Percent Error Formula: Rules and Examples

We all make mistakes. Sometimes, if you play your cards right, they can become valuable learning opportunities. It's called "human error" for a reason; even the best of us leave a "t" uncrossed or an "i" undotted now and then. Such is life.

Before trying to correct a blooper, gaffe or snafu (did you know a thesaurus makes a great gift?), it's usually a good idea to find out what went wrong in the first place.

The size of the error is a key detail. How badly did you miss the mark? Was it a close shave or wildly off-base?

Picture a violinist in a philharmonic orchestra. On the night of a big concert, he misses an important cue and plays some notes too late. If he missed the cue by half a second, it might not be a huge deal. But if he missed it by half a minute, that's a different can of worms.

When there's a difference between the value you expected and the value you actually got — and you express that difference as a mathematical percentage — it's called a percent error or percentage error. Calculating percentage error involves comparing an expected value and an actual value to determine how far reality deviated from theoretical expectations.

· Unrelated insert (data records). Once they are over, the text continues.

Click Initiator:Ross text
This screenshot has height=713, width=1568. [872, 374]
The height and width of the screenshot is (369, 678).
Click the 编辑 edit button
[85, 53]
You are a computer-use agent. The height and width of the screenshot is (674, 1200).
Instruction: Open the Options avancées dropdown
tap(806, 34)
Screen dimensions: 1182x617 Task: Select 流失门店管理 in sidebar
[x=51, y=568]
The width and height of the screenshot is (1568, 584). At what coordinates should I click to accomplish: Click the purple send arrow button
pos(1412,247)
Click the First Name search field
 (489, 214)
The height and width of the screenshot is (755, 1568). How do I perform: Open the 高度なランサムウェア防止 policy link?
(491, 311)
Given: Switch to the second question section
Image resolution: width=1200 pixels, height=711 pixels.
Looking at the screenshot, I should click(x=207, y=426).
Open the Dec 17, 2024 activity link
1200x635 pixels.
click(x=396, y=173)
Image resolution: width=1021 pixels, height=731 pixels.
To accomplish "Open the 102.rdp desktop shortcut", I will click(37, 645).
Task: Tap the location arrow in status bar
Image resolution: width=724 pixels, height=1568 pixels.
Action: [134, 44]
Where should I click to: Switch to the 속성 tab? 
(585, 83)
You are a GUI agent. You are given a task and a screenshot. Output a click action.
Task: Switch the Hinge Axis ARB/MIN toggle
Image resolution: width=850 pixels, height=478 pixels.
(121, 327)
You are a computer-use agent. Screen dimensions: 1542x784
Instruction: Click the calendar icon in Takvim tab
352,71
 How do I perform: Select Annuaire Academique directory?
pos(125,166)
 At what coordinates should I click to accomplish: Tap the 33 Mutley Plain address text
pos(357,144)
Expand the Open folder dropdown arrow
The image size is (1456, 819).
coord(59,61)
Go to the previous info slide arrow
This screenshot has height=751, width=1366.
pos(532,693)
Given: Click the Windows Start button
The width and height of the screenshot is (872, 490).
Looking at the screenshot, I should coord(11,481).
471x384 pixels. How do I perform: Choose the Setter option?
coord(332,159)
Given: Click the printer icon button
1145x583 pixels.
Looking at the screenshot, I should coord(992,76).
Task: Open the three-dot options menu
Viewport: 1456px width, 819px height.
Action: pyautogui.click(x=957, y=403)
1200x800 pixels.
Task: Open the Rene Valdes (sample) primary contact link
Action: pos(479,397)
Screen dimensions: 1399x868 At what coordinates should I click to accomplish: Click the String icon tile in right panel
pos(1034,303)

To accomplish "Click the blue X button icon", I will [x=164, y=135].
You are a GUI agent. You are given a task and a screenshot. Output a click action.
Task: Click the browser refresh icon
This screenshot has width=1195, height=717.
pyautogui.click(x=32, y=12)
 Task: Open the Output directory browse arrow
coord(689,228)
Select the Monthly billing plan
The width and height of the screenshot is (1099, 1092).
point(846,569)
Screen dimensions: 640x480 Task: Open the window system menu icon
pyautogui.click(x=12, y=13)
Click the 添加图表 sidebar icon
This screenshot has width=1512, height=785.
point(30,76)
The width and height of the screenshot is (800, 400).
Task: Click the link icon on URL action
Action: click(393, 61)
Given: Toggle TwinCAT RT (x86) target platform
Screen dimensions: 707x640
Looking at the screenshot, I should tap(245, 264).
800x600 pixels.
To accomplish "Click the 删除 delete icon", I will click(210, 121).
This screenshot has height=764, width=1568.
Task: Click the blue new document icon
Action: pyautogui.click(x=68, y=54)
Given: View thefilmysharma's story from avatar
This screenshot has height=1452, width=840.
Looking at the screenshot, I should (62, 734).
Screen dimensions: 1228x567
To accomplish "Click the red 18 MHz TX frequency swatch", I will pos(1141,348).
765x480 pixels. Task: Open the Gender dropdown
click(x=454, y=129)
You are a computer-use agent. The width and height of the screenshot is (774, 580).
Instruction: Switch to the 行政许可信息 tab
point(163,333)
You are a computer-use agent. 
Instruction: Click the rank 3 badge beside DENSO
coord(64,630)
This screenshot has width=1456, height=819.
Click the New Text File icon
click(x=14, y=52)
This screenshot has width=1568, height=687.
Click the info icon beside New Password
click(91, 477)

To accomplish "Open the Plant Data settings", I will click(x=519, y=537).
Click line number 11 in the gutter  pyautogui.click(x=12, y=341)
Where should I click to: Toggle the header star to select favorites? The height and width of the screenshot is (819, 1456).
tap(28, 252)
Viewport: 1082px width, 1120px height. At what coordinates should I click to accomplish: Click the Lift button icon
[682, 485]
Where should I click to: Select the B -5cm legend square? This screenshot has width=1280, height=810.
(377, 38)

Today, we're going to take the mystery out of reporting the percent error correctly and show you how to use it in real life.

What Is the Percent Error Formula?

The equation couldn't be much simpler. Here it is:

Percent Error = | Experimental Value – Actual Value | / Actual Value x 100%

The value you originally projected goes by many names, including exact value, accepted value, estimated value, theoretical value, approximate value or experimental value, depending on the context. For instance, a physics student calculating speed will refer to an accepted value based on the velocity formula, but the approximate or measured value of speed in her experiment may differ. In another scenario, a business owner may refer to an estimated value when forecasting revenue.

Similarly, there are multiple labels for your real-life result, including actual value, measured value, and exact or known value. No matter what you call it, the spirit behind the actual number itself remains the same.

Some people find written instructions more helpful than mathematical formulas. If you're one of them, no worries. Here's a step-by-step walkthrough for percent error calculation:

Step One: Take the experimental value and subtract the actual value from it. This is called the relative error.
Step Two: Take the absolute value of the number you arrived at in Step One (that's what those two vertical lines indicate). This new number is called the absolute error and ensures that your final percentage does not include a negative sign.
Step Three: Divide that number by the actual value.
Step Four: Multiply your result by 100.
Step Five: Write out your final answer as a percentage.

Examples of How to Calculate Percent Error

We're now ready to take the percentage error formula out for a test drive.

Example 1

Let's say you're a bookworm with a long vacation coming up. You go to the library to grab some reading material. Before you open the front door, you assume you'll check out three books. But instead, for whatever reason, you only take home two books. What's the percentage error of your estimate?

In our example, the experimental value is 3 and the actual value is 2. Plug in the numbers, and you get this:

Percent Error = (3 – 2)/2 x 100

If you're old enough to read this article, we're guessing you already knew that 3 minus 2 equals 1. Which leaves us with:

Percent Error = 1/2 x 100

Divide 1 by 2 and you get the following:

Percent Error = 0.5 x 100

And 100 times 0.5 equals 50. But remember, we have to express our final answer as a percentage. When we do that, we learn the original guess you made had a percent error of 50%.

This example was all about quantity (i.e., the number of library books). But the percent error formula can also be applied to lots of other values — like speed, distance, mass and time.

Bearing that in mind, let's go through the formula again.

Example 2

Suppose a college athlete thinks he'll need 45 seconds to finish a hardcore workout challenge. But when he hits the gym, the routine takes him 60 seconds to complete. What was the percent error of the time estimate he started out with (45 seconds)?

Percent error = (45 – 60)/60 x 100

Right off the bat, we've hit a complication. If you subtract 60 from 45, you get a negative number (-15 to be exact).

Divide -15 by 60 and you'll get -0.25, which is another negative value. And we can't stop there; we still need to multiply the -0.25 by 100, giving us an answer of -25. Does that mean the percent error is -25%?

The percent error between an estimated value and the actual value cannot be expressed as a negative. It's always written out as a positive value, whether the starting estimate was way too big or way too small.

Here's where our old friends "absolute error" and "relative error" come into play. The value of -15 is only the relative error. You need to take the absolute value of that before proceeding with the calculation. Once you have the absolute error of 15, you can divide that by 60 and multiply by 100 for a percent error of 25%.